Verdener bei Landesmeisterschaften der Segelflieger in Rotenburg

Eckelmann und Smolka kämpfen um DM-Ticket

Freut sich auf die jetzt anstehenden Aufgaben bei der Landesmeisterschaft im nahen Rotenburg: Der Verdener Segelflieger Patrick Smolka. J Fotos (2): Kracke

Verden - Das vergangene Wochenende hat ihnen zwar mit den Regenschauern und wolkenverhangenem Himmel einen Strich durch die Rechnung gemacht, mit guten Aussichten gehen sie dennoch an den Start. Bastian Eckelmann und Patrick Smolka vertreten den Verdener Luftfahrt-Verein ab Mittwoch, 20. Juli, bei den Landesmeisterschaften der Segelflieger in Rotenburg. Die Allerstädter können zwei der drei Wertungsklassen besetzen und nicht ausgeschlossen, dass am Ende der zehntägigen Veranstaltung Tickets für die Deutschen Meisterschaften im nächsten Jahr herausspringen.

Bastian Eckelmann

In der Clubklasse ruhen die Verdener Hoffnungen auf Bastian Eckelmann in einer Hornet. Schon vor zwei Jahren sorgte der 29-Jährige für Schlagzeilen, als er den dritten Platz belegte und sich für die Deutsche Meisterschaft qualifizierte, dies allerdings noch im Doppelsitzer. „An einigen Wertungstagen möglichst in die Spitzengruppe vorfliegen“, lautet sein Ziel. Die Clubklasse freilich ist mit 35 Piloten stark besetzt. Einer der Favoriten: Der gebürtige Verdener Werner Rodi, der jetzt für Burgdorf startet. Der Verdener Norbert Dellinger, Titelverteidiger in der 18-Meter-Klasse, muss aus beruflichen Gründen passen. Er hatte bereits vor acht Wochen in Jena das Ticket für die Deutschen Meisterschaften gelöst.

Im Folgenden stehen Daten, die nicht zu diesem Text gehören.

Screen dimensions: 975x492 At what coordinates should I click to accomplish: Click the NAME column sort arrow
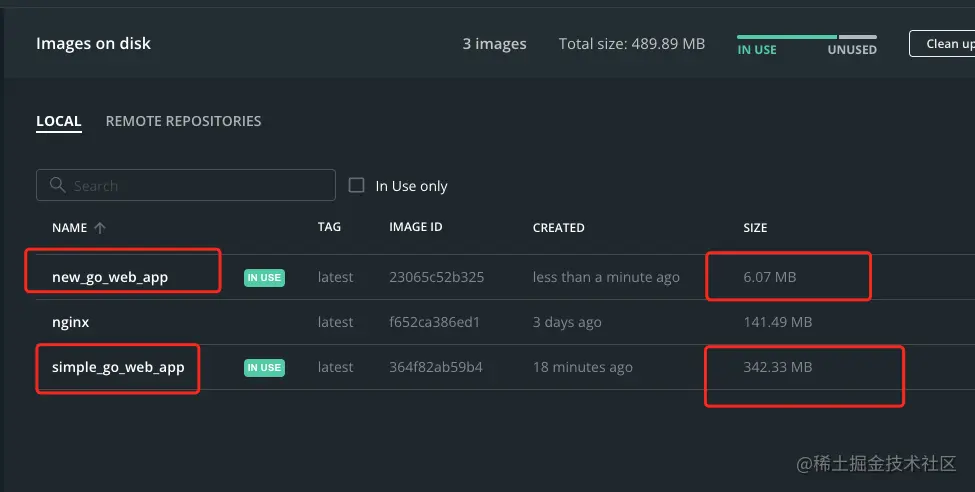pyautogui.click(x=99, y=228)
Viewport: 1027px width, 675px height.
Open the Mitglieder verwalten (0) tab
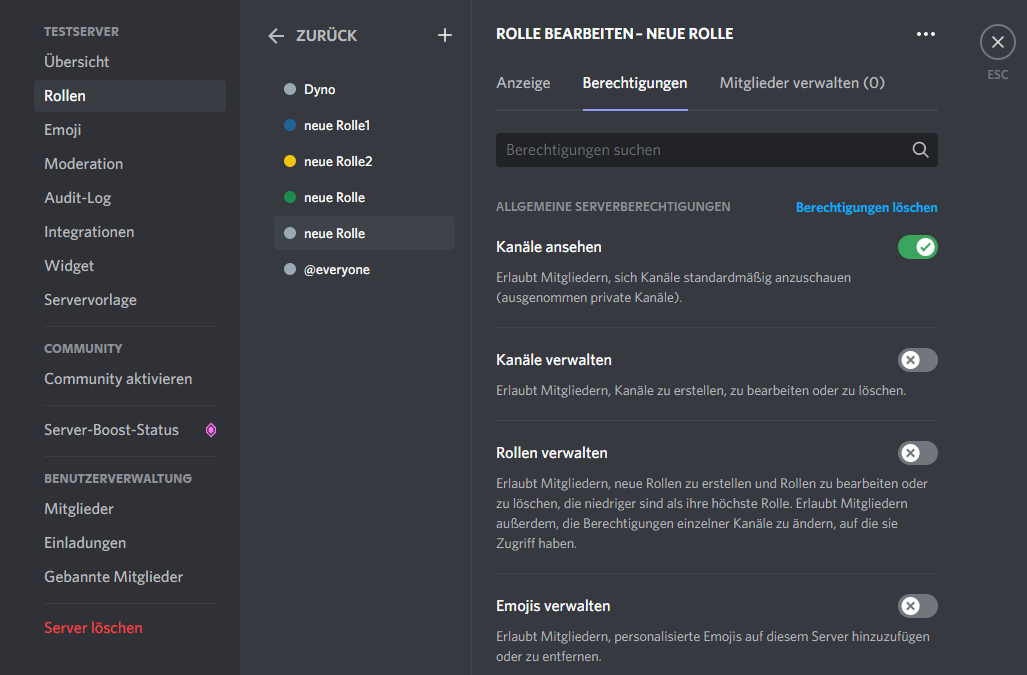801,83
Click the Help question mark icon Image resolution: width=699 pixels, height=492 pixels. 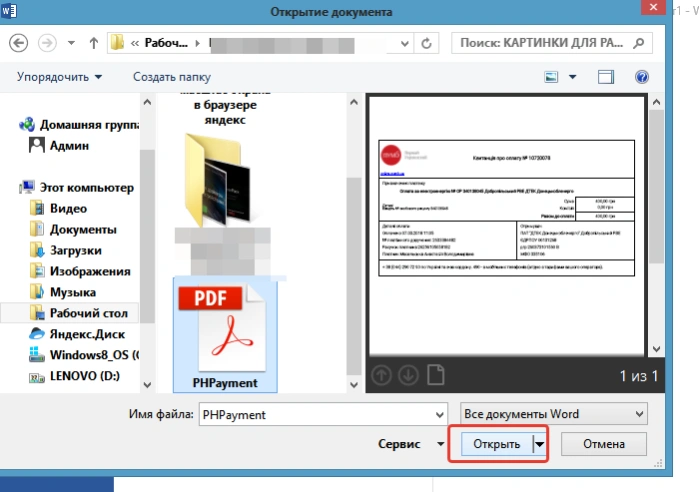pyautogui.click(x=641, y=77)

Patrick Smolka hat sich in der 15-Meter-Klasse, in der er mit seiner LS6 startet, mit insgesamt 25 Piloten zu messen. „Einen Platz im Mittelfeld erhoffe ich mir,“ sagt der 29-Jährige. Auch hier kommt die stärkste Konkurrenz aus dem östlichen Niedersachsen. Der Braunschweiger Hans-Martin Tronnier zum Beispiel, der in der Segelflug-Rangliste vorn liegt. Doch auch Smolkas Vorbereitung kann sich sehen lassen. Knapp 5700 Flugkilometer legte er in diesem Jahr bereits zurück, rund 75 Flugstunden absolvierte er.

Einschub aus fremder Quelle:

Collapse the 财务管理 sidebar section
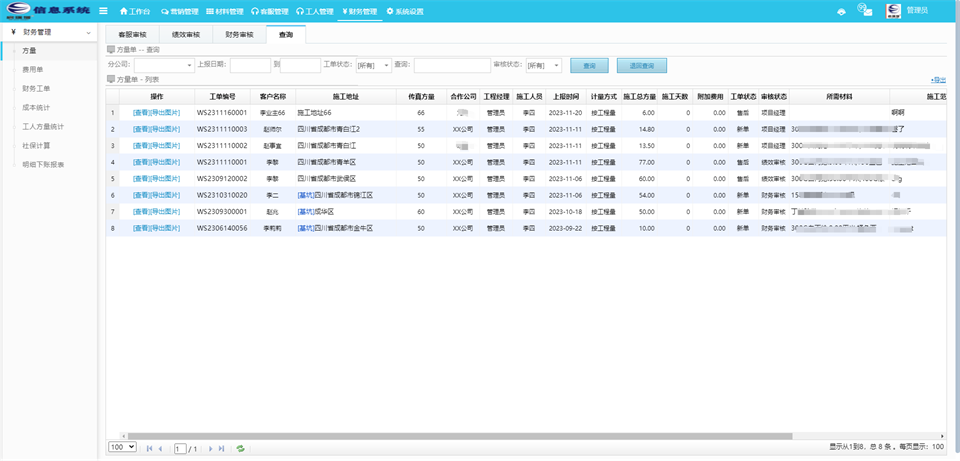This screenshot has height=461, width=960. click(89, 32)
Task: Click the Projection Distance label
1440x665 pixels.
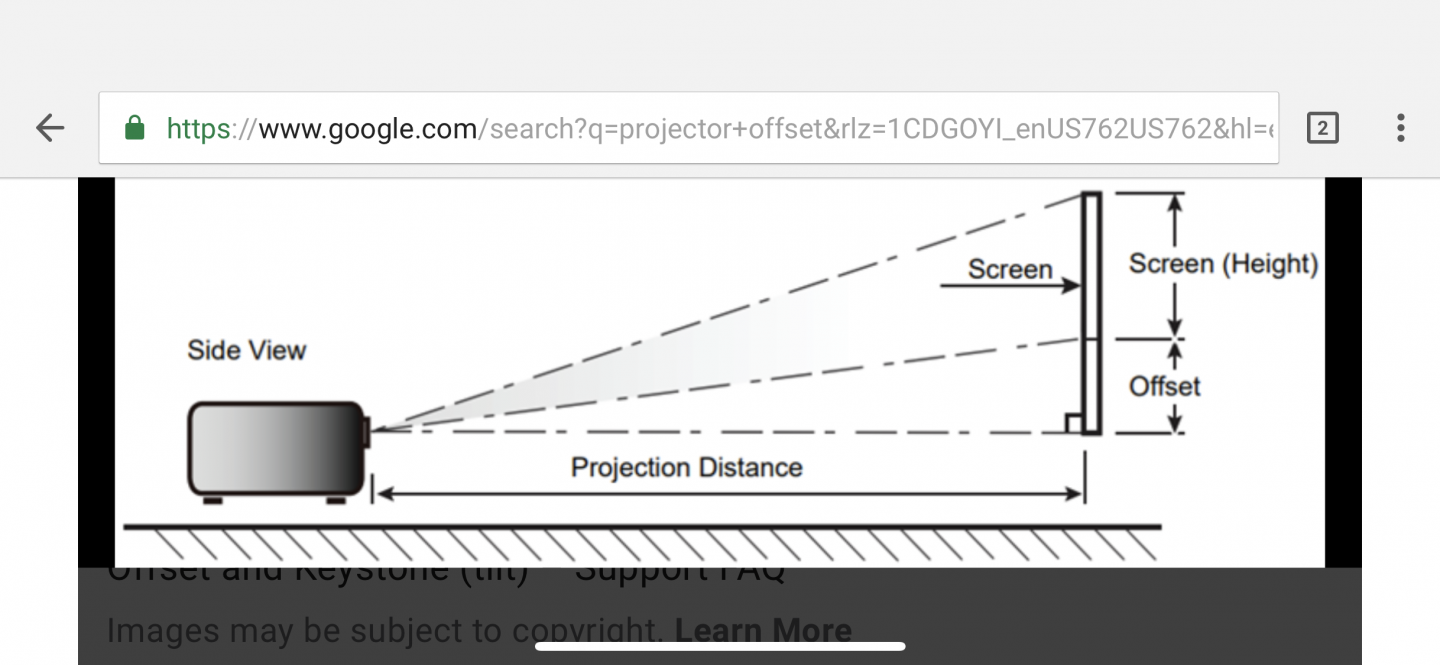Action: pyautogui.click(x=686, y=467)
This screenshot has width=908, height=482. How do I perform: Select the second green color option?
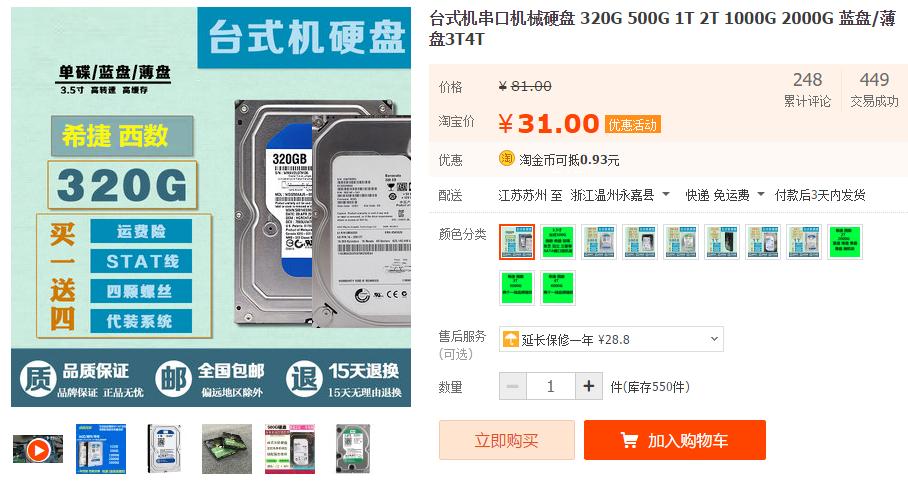point(558,242)
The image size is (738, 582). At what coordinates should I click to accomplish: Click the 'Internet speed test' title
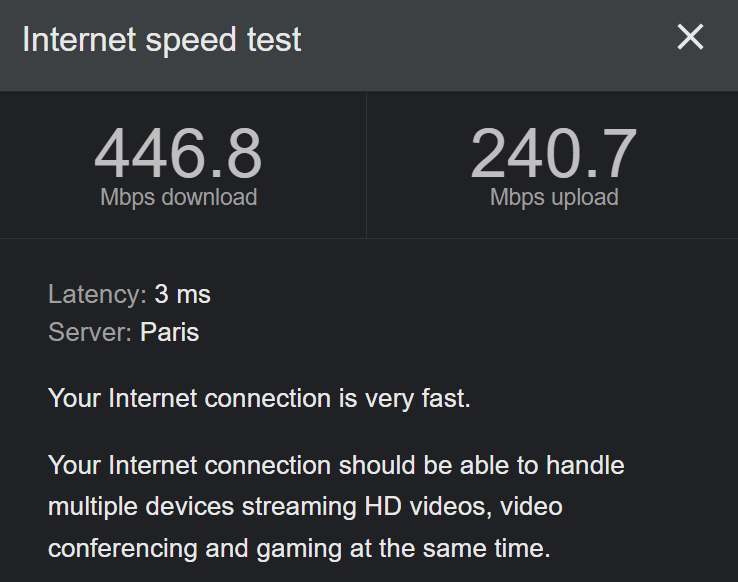161,40
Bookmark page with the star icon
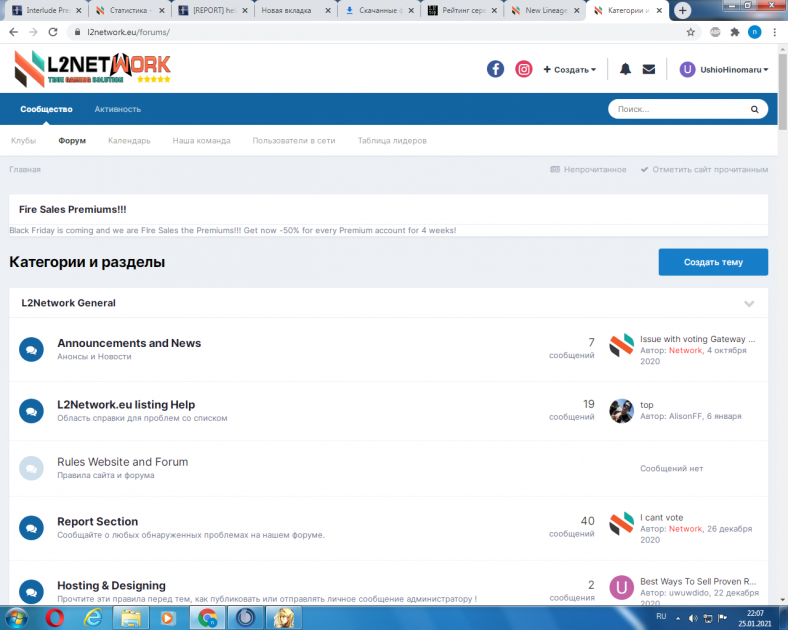This screenshot has width=788, height=630. pos(691,32)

Gestartet wird in Rotenburg aus der Winde heraus, die die Flugzeuge auf Höhen von rund 500 Meter bringt, wo sie dann sich selbst überlassen bleiben. Allein mit den Kräften der Thermik sind dann Wertungsflüge über mindestens hundert Kilometern zu absolvieren. Im Schnitt dürften die Piloten jedoch jeweils Distanzen von 300 bis 400 Kilometer pro Flug zurücklegen, wobei die Lüneburger Heide und Sachsen-Anhalt als die beliebtesten „Reisegebiete“ gelten. Sieger ist, wer mit der höchsten Durchschnittsgeschwindigkeit die jeweilige Aufgabe bewältigt.